I did come across three instances of people having noticed the phenomenon before Kaprekar:
- The earliest was a tweet from an australian on 11 May 2020 simply repeating the sentence verbatim. Another friend, Amaxonite, tried to reach out to the twitter user but only got a response saying "wish I knew", so I'll just assume that they noticed the sentence somewhere and tweeted it as an esoteric joke.

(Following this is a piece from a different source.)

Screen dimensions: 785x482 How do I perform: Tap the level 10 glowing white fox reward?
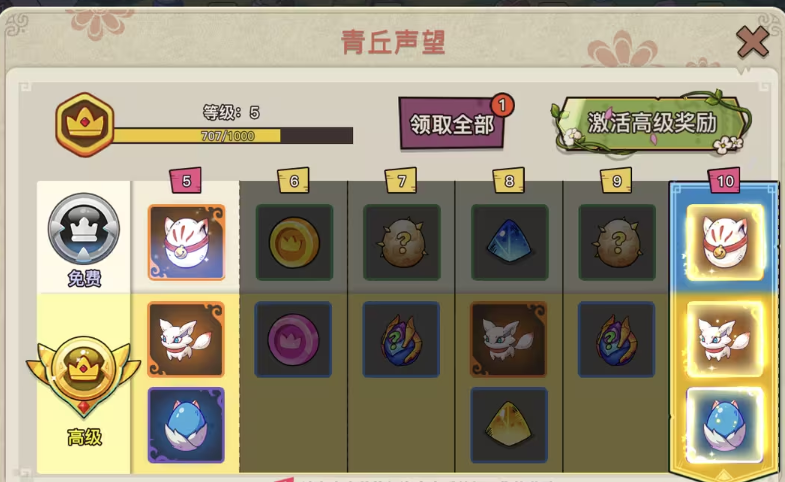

- The next time I could find where anyone noticed it was in a 4chan thread posted to /b/ on 27 July 2020, and reposted the next day on /wsr/, when a user recieved the sentence twice from a porn bot, and after searching for it online found many of the same pages I did, along with the tweet mentioned previously. The thread did not come up with any sort of definitive theory, but rather hypothesised that the phrase was connected to some criminal conspiracy. Another user suggested that the sentence was a reference to the american sitcom My Name Is Earl, which ran from 2005—2009, as it has frequent themes of karma. Though this doesn't fully explain the prevalence of the sentence, I believe there is some significance to this, which I'll get back to later.
- Finally, a twitter user noticed the sentence appearing in the suggested autotranslation of tweet from a malawian user on 11 March 2021, noting how butchered it was, as the proper translation should have been more like "Imagine if it were in his ass".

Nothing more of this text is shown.